In 1510 Pacioli returned to Perugia to lecture there again. He also lectured again in Rome in 1514 but by this time Pacioli was 70 years of age and nearing the end of his active life of scholarship and teaching. He returned to Sansepolcro where he died in 1517 leaving unpublished a major work De viribus amanuensis on recreational problems, geometrical problems and proverbs. This work makes frequent reference to Leonardo da Vinci who worked with him on the project, and many of the problems in this treatise are also in Leonardo's notebooks. Again it is a work for which Pacioli claimed no originality, describing it as a compendium.

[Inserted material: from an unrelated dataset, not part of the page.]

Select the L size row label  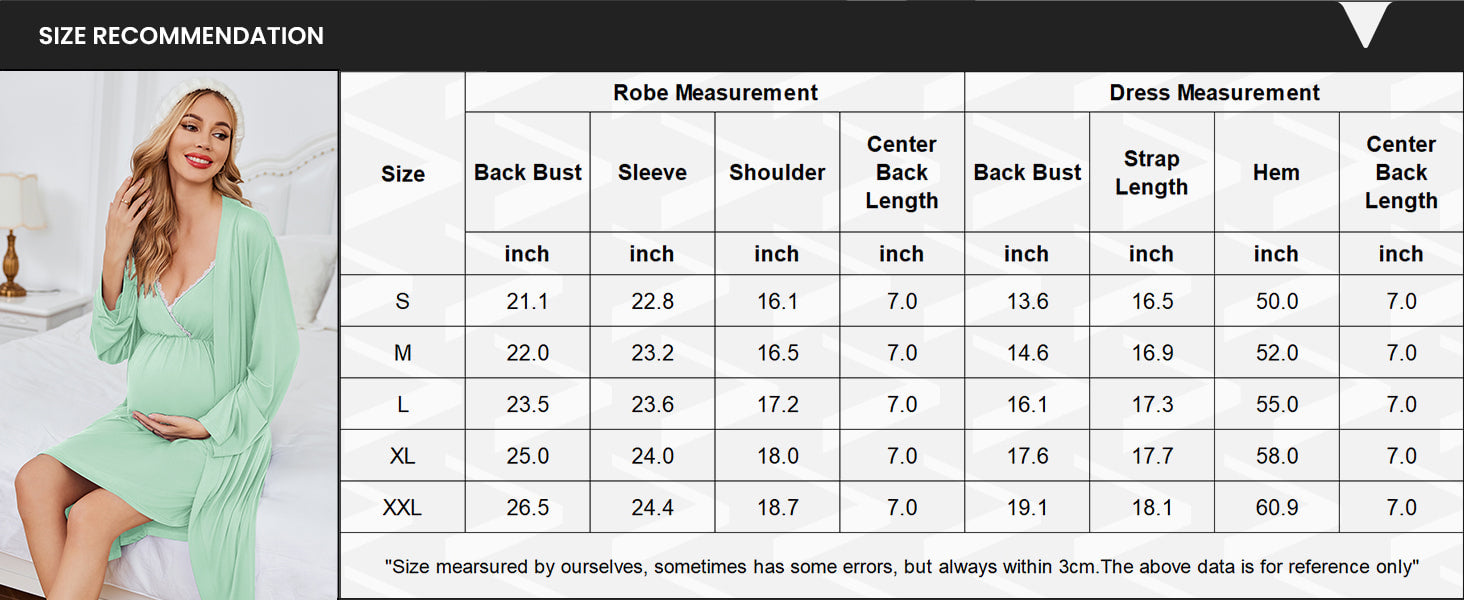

Despite the lack of originality in Pacioli's work, his contributions to mathematics are important, particularly because of the influence which his book were to have over a long period. In the importance of Pacioli's work is discussed, in particular his computation of approximate values of a square root (using a special case of Newton's method), his incorrect analysis of certain games of chance (similar to those studied by Pascal which gave rise to the theory of probability), his problems involving number theory (similar problems appeared in Bachet's compilation), and his collection of many magic squares.

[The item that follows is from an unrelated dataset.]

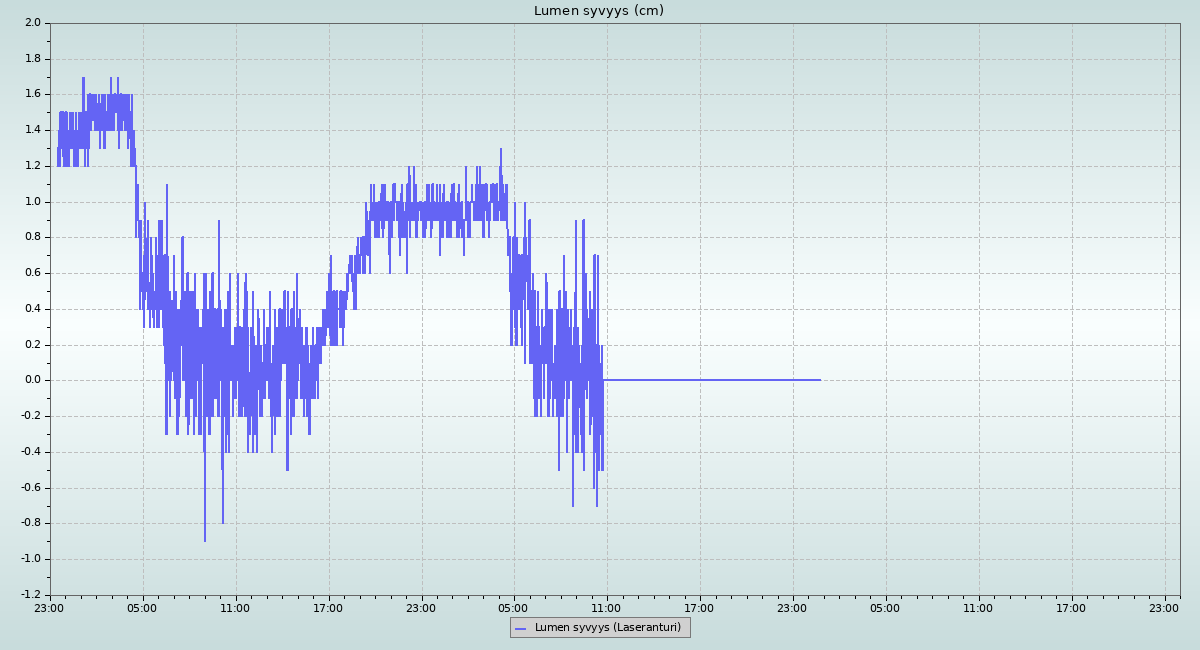Viewport: 1200px width, 650px height.
Task: Click the 1.0 y-axis tick label
Action: pos(32,201)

In 1550 there appeared a biography of Piero della Francesca written by Giorgio Vasari. This biography accused Pacioli of plagiarism and claimed that he stole della Francesca's work on perspective, on arithmetic and on geometry. This is an unfair accusation, for although there is truth that Pacioli relied heavily on the work of others, and certainly on that of della Francesca in particular, he never attempted to claim the work as his own but acknowledged the sources which he used.